Я на поминки Тревиля… то есть, на поминки Маракина всё равно бы не приехал, что мне отсюда ехать. Он меня не любил, да и выехать отсюда сложно.

Я и на встречи одноклассников-однокурсников перестал ходить. Что мне тупо глядеть, как подурнели наши бабы и на расстоянии угадывать, знакомы ли мне эти лица?

Но Арамиса теперь я узнал сразу – хотя внешне он такой неприметный, и для Дон-Жуана даже невысокого роста. В пору лихих девяностых я потерял его из виду и внезапно встретил в кафе музея Актуальной Политики. Выяснилось, что он снимает офис прямо в этом музее.

– Даже не спрашивай, даже не спрашивай, – отвечает.

А я его спросил, чем занимается, а про себя думаю, не надо мне этого знать, не надо.

Потом он, кажется, уехал в Европу. Ну или в Америку – для меня отсюда это всё равно. Я-то знал, что для меня это невозможно, никому я там не нужен, без языка, с троечным моим дипломом, скукота одна. А полы мыть я и тут могу.

Ну да ладно, хотя у меня было смутное подозрение, что наш Арамис сбежал от должников.
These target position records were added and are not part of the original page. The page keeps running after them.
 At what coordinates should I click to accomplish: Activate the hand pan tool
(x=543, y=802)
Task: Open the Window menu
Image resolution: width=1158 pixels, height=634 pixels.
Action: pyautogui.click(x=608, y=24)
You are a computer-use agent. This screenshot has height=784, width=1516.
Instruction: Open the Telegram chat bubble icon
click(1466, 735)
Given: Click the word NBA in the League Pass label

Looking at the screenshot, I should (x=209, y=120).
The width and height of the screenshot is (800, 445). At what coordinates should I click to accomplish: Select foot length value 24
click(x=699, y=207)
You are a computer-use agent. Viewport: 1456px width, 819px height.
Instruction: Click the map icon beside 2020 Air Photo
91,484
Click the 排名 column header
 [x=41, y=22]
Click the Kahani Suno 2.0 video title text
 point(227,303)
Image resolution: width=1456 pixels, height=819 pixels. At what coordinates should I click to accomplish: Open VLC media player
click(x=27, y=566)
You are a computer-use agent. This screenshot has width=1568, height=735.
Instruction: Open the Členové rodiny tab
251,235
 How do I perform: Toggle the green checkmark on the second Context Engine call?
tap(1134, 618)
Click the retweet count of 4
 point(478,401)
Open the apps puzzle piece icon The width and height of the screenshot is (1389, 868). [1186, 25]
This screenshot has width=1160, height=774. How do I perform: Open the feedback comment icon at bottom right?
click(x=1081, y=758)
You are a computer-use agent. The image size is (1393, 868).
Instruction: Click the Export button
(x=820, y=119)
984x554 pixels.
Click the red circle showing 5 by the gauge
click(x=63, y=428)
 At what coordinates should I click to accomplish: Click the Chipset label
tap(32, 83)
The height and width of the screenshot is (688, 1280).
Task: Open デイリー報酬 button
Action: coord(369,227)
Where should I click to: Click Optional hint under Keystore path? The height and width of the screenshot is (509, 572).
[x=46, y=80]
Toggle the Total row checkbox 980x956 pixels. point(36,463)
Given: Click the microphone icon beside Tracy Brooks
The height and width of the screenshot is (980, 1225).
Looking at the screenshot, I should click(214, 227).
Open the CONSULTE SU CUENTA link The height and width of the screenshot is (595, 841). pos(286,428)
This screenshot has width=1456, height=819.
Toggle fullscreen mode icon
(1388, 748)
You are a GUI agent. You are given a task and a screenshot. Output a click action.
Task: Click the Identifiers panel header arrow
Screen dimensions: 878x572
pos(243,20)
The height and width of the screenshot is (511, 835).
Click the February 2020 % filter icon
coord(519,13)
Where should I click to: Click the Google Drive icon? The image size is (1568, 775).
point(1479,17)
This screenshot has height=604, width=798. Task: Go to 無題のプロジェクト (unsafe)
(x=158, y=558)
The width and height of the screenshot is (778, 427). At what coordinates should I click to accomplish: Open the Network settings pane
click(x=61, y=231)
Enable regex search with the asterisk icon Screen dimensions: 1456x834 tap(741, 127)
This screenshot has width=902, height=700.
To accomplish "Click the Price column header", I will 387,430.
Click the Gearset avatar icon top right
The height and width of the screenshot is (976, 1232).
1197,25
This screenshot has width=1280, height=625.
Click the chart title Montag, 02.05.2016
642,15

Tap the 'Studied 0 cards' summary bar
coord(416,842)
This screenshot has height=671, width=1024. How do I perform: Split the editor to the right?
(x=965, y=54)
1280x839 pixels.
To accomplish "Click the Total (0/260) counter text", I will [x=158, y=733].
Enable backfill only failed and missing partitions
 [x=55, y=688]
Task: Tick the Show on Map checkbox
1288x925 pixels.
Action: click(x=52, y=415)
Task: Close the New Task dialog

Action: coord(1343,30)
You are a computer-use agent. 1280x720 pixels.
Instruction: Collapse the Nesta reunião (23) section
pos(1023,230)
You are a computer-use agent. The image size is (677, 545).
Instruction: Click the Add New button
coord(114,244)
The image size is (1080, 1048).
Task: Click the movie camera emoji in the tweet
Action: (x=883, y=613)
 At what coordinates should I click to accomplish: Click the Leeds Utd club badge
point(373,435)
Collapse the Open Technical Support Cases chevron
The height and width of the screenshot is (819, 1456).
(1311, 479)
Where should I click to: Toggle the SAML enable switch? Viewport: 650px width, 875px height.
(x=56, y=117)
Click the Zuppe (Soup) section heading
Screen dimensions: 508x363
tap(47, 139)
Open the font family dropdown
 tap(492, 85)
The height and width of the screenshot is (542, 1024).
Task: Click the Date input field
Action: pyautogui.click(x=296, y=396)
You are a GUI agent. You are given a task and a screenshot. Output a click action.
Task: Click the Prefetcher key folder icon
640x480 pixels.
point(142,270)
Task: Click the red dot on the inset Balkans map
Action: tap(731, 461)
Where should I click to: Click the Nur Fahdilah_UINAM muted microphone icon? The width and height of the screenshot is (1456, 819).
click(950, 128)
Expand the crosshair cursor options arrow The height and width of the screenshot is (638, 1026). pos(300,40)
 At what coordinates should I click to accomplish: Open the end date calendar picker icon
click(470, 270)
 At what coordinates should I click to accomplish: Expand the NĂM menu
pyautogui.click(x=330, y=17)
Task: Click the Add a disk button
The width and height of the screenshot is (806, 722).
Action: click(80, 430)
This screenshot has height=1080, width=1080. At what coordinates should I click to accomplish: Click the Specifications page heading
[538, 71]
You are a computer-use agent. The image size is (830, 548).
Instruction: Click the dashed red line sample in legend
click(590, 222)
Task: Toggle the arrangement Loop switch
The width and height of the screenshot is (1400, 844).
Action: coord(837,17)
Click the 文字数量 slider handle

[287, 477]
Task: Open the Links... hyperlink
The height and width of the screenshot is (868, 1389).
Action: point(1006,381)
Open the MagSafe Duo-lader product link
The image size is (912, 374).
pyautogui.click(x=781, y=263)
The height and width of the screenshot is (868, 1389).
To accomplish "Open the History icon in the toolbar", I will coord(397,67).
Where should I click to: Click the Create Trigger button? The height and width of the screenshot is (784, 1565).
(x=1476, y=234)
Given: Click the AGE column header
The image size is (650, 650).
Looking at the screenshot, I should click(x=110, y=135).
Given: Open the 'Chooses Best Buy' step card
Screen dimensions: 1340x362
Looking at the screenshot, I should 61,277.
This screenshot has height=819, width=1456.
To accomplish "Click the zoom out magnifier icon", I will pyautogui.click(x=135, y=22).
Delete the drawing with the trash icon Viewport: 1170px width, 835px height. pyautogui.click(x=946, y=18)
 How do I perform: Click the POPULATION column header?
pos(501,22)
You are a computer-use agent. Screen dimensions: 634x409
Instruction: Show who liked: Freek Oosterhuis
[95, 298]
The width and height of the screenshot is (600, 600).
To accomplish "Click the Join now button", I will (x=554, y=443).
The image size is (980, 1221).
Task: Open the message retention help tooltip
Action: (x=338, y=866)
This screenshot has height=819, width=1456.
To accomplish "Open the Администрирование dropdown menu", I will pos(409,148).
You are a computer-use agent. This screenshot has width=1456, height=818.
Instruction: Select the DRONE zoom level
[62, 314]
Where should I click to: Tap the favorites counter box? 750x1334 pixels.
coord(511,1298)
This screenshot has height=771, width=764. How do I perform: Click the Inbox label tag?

Было у нас как-то такое время, когда кредиторы бегали от должников – и убрать кредитора стало самым лёгким способом расплатиться с долгами.

Какой-то у него там бизнес-шмизнес, даже несколько бизнесов, которыми он особо не занимался, только подаивал с них деньги. Была и какая-то частная клиника, где он занимался экспериментами по передаче информации от клетки к клетке.

На встрече однокурсников он всё-таки выпил и разговорился:

– Мы очень продвинулись в лечении герпеса, – гордо так говорит. – А вот раком мы заниматься не будем, потому что для этого нужен крупный центр, много больных и статистика.

Тут подвалили наши шумные однокурсники. Множество моих знакомцев занялось яхтенным спортом. Всё это, по-моему, дело дурное, забава для богатых. Видел я, как после кризиса в девяносто восьмом пытались эти яхты продавать. Один даже жил в яхте на Пироговском водохранилище, потому что его из квартиры за долги и общее безденежье выперли. А пока над ними не висел дамоклов меч русского разорения, они с разной степенью профессионализма бороздили моря и океаны мира, оставаясь в своей обыденной жизни банковскими служащими.

И вот они хлопали Арамиса по плечу и спрашивали:

– А ты ведь тоже яхтами занимался?

– Да, – он им так, с усмешечкой. – Только я этим как спортом уже не занимаюсь.

– Что, – спрашивают его сочувственно, – проблемы со здоровьем?

– Да нет. Я когда выиграл чемпионат мира, то как-то потерял к этому интерес.

Банковские служащие звучно клацнули челюстями.

– Так это ты был в Гамбурге в две тыщи втором, в классе «микро»?

– Да, это мы – только что построили яхту и решили опробовать. Вот так и получилось. А за несколько лет до этого, в Канаде, меня взяли на борт, чтобы пройти на юг вдоль американского побережья. И когда я взял в руки фал, то будто игла вошла в вену наркомана – я понял, что это моё. Безо всякого соревнования и спортивного интереса.

Ну, ё-моё, думаю, такие люди и без охраны.

* * *

Но так или иначе, он приехал сюда.

Потом я узнал подробности, но – нет, не мог он Мишаню завалить.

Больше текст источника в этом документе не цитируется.